> PASSAGE:
****
8 June 2020
10 minutes of uplifting reading
Jana Pavlíková, conservationist, civic activist, guide, volunteer at Slatinka and other environmental organizations, mom
What do you like?
Very long walks, winning court cases and questions about how the universe works, which my 4-year-old Jonáš likes to ask me.
What do you dislike?
Meetings with arrogant people and the impact of climate change.
We know that you are involved in many initiatives and activities. Which of these make the most sense for you and why? How long have you been working on these?
This is probably the hardest question I’ve ever been asked. It varies depending on how well things are going. Sometimes it makes more sense to work on good regulations for a regional plan, or to look for gaps in the construction approval procedures of some dreadful building that’s being planned – which would eventually be stopped. And sometimes it seems to me that it makes sense to talk with a child who lacks security at home and buy him or her shoes.
I am primarily an ecologist – conservationist. I do consultations where construction work might affect protected animals (birds and bats), I have long been working on the protection of trees and greenery, supporting local residents in influencing approval procedures for small hydropower plants and similar projects, which would pose harm to the natural habitat or the environment. In doing so, one realizes how important it is to know all the different laws. However, these change often in Slovakia, so we also need to know how to enter the policy making process and participate in the preparation of other relevant strategic documents.
“Not all activities succeed, but I always learn something. The meaning of life should be that we learn and do everything we can for what we consider to be right.”
On a local level, this means following regional plans, which are the framework for how a city or municipality develops. I am pleased to see local people learn these things and I can guide and help them in the process. It is often a long-distance race that can last several years, and in the end the result of the work is that something does not happen – so it is not visible at all. But then, I take my family on a trip and see, for example, an orchard, which was saved almost 10 years ago from being cut down. When I look at the hundreds of blossoming cherries, I tell myself that it was worth it.
****
> OBJECTIVES:
**1.** Translate this sentence from the interview into Spanish: "I am pleased to see local people learn these things and I can guide and help them in the process."
**2.** From the interview, extract the passage between "We know that" and "or her shoes.", inclusive.
**3.** Answer these questions about the interview.
(a) How old is Jonáš?
(b) Which protected animals are named in connection with the consultations on construction work?
(c) How long ago was the orchard with the blossoming cherries saved from being cut down?

[Records for locating described items]
****
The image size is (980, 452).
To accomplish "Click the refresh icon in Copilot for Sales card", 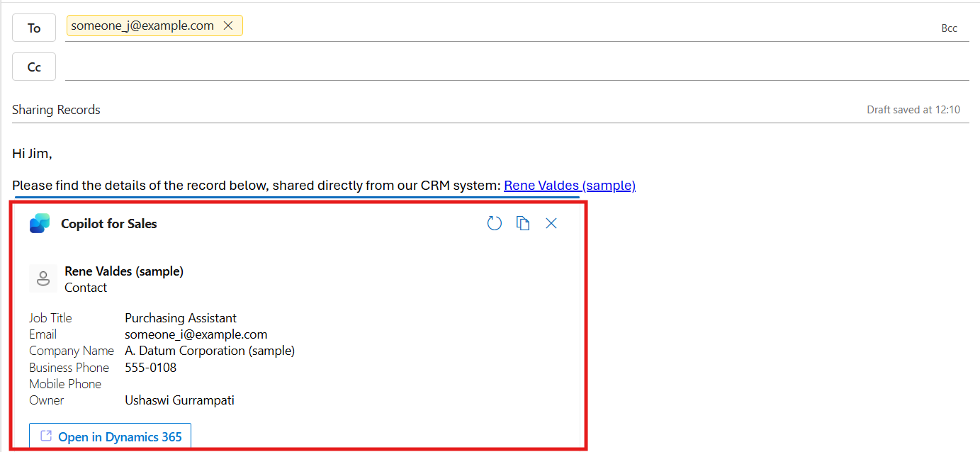I will pos(495,224).
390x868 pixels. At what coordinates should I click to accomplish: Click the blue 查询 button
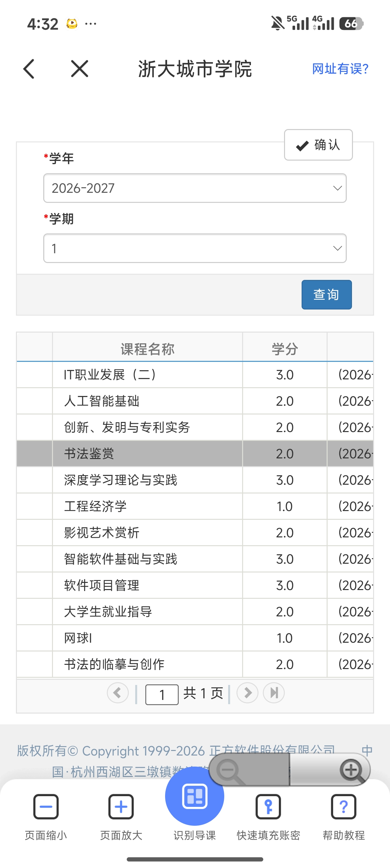click(327, 295)
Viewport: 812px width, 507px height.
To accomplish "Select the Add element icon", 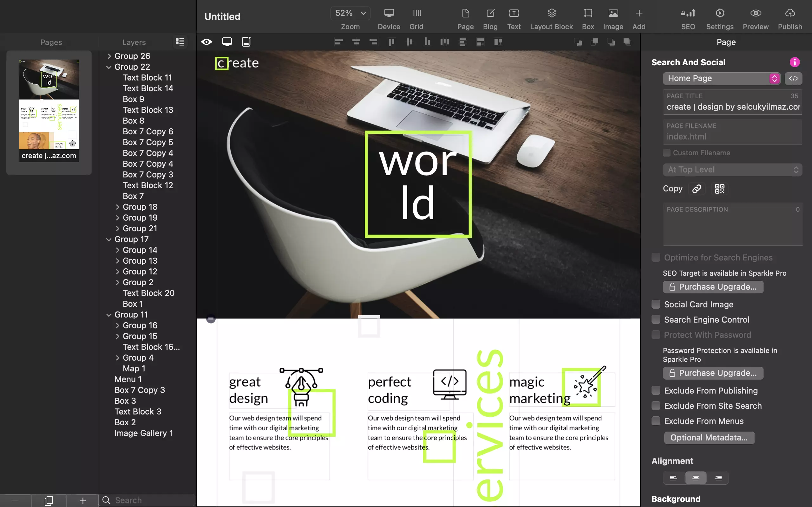I will click(639, 13).
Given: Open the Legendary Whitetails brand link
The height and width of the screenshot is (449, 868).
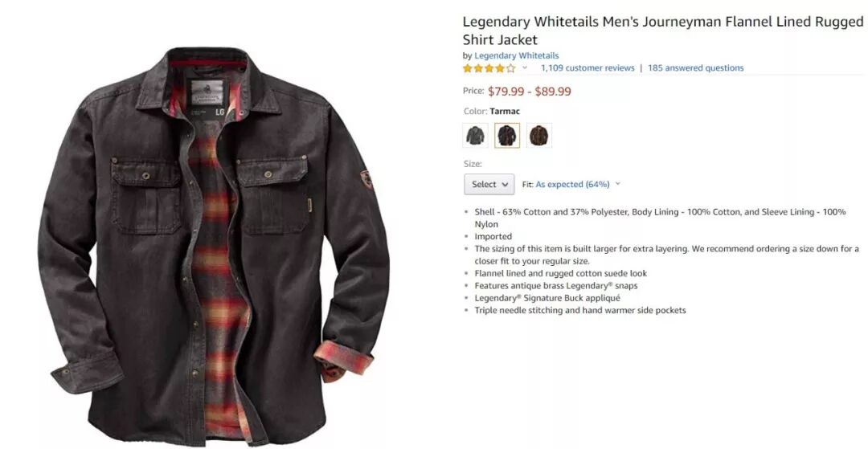Looking at the screenshot, I should tap(517, 55).
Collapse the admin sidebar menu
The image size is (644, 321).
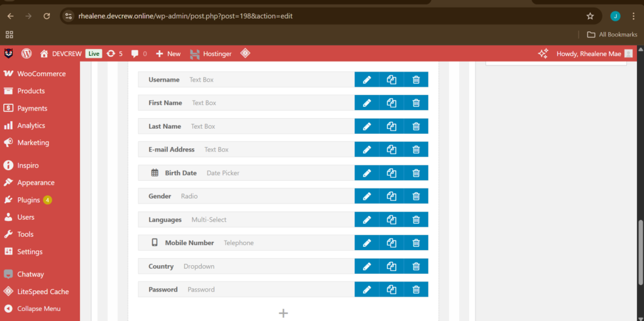click(x=38, y=308)
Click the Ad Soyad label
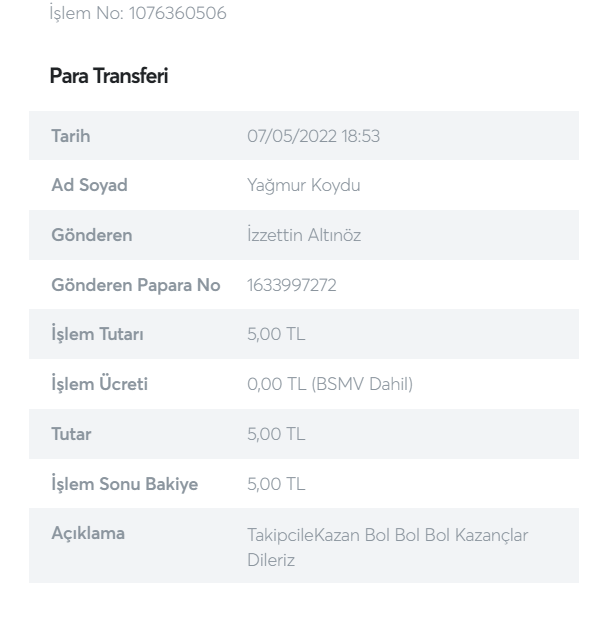This screenshot has height=631, width=606. click(89, 186)
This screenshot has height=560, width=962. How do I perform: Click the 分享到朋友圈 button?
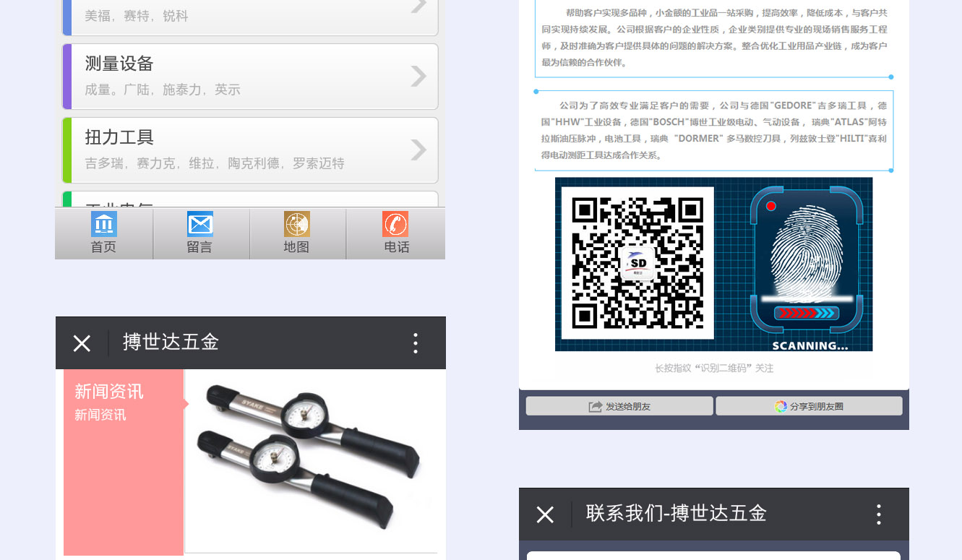[809, 406]
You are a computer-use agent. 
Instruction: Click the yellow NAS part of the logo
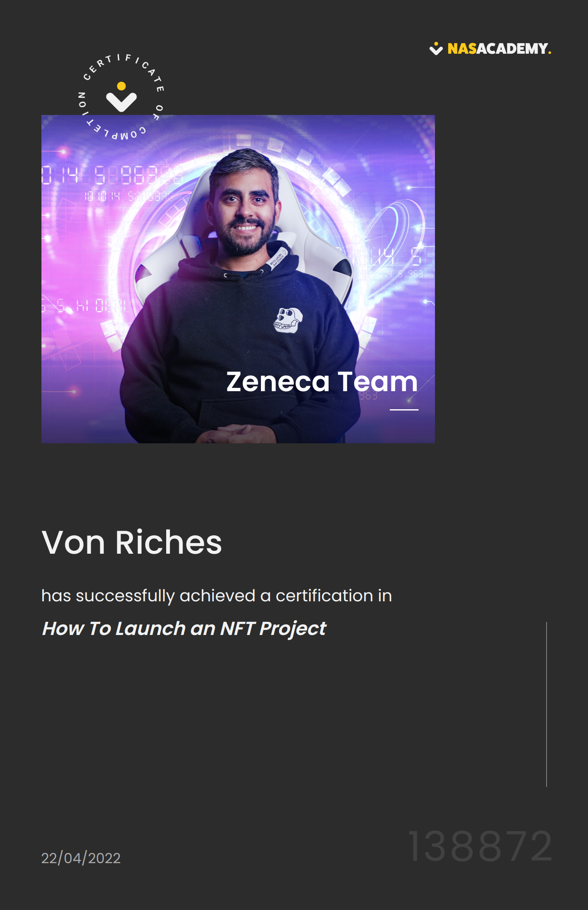coord(462,48)
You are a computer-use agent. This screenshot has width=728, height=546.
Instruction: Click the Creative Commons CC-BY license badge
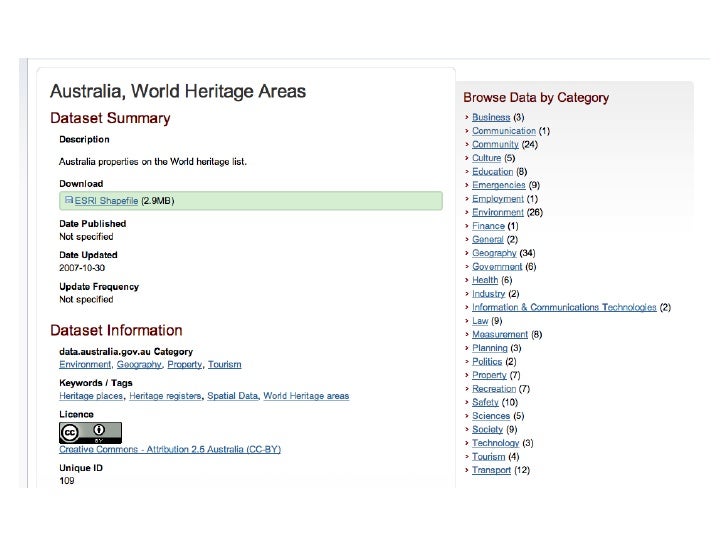click(90, 432)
****
> ANSWERS BY TASK:
**1.** Me alegra ver que la gente local aprende estas cosas y puedo orientarla y ayudarla en el proceso.

**2.**
We know that you are involved in many initiatives and activities. Which of these make the most sense for you and why? How long have you been working on these?
This is probably the hardest question I’ve ever been asked. It varies depending on how well things are going. Sometimes it makes more sense to work on good regulations for a regional plan, or to look for gaps in the construction approval procedures of some dreadful building that’s being planned – which would eventually be stopped. And sometimes it seems to me that it makes sense to talk with a child who lacks security at home and buy him or her shoes.

**3.**
(a) He is 4 years old.
(b) Birds and bats.
(c) Almost 10 years ago.